In the records below, find the line with "Given: Refresh the right card's prompt" and repeat it and every line after it, exactly, without any pictures.

[Records for the task]
————

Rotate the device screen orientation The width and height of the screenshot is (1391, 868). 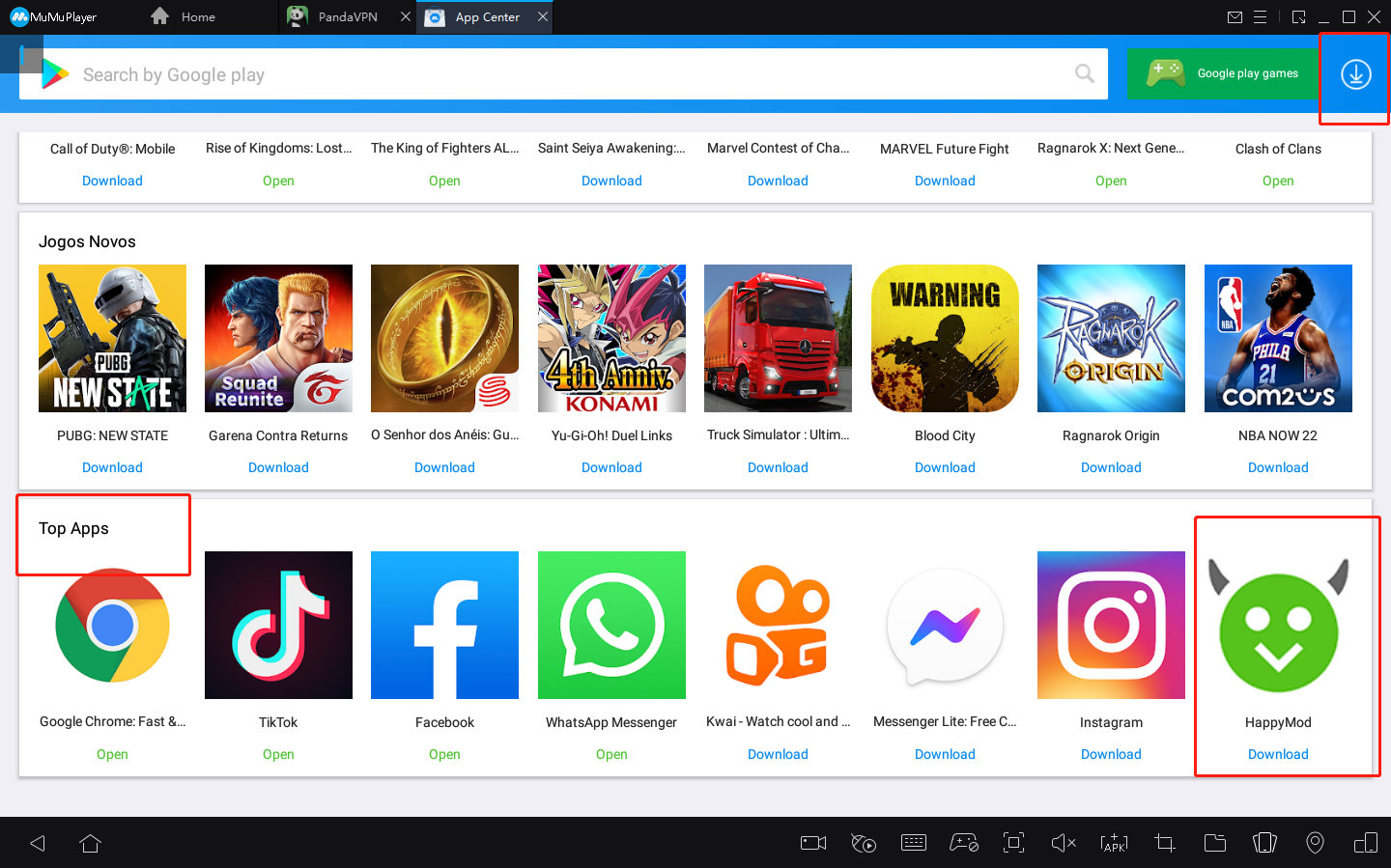1265,842
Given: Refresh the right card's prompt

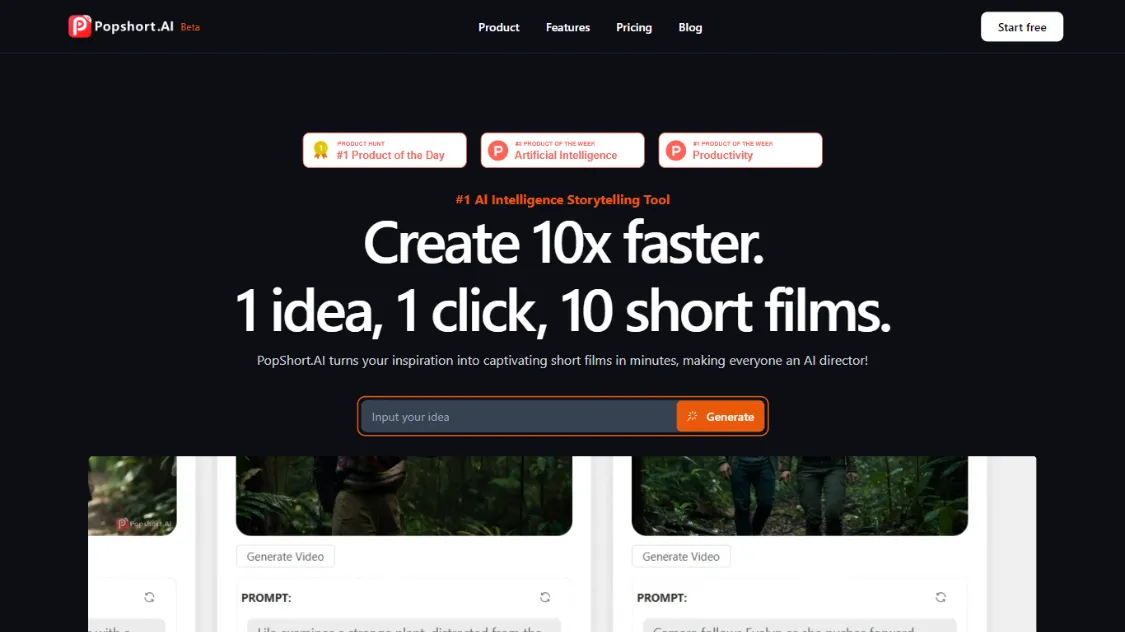Looking at the screenshot, I should (x=941, y=597).
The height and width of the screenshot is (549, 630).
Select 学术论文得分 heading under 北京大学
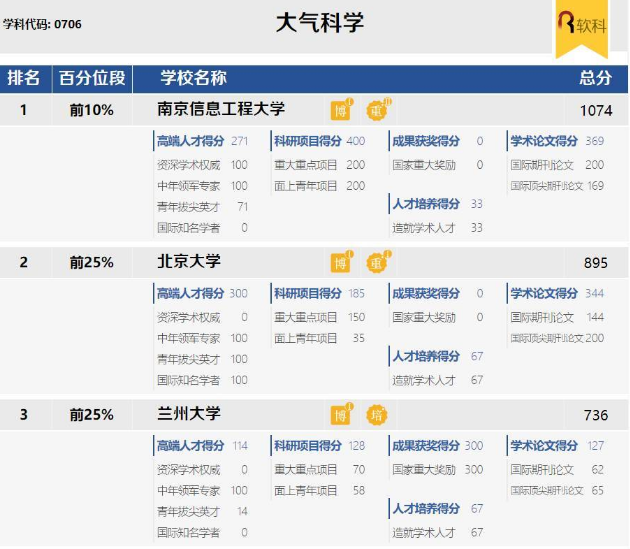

————

[Answer below]
Given: Refresh the right card's prompt

Looking at the screenshot, I should (x=941, y=597).
The height and width of the screenshot is (549, 630).
Select 学术论文得分 heading under 北京大学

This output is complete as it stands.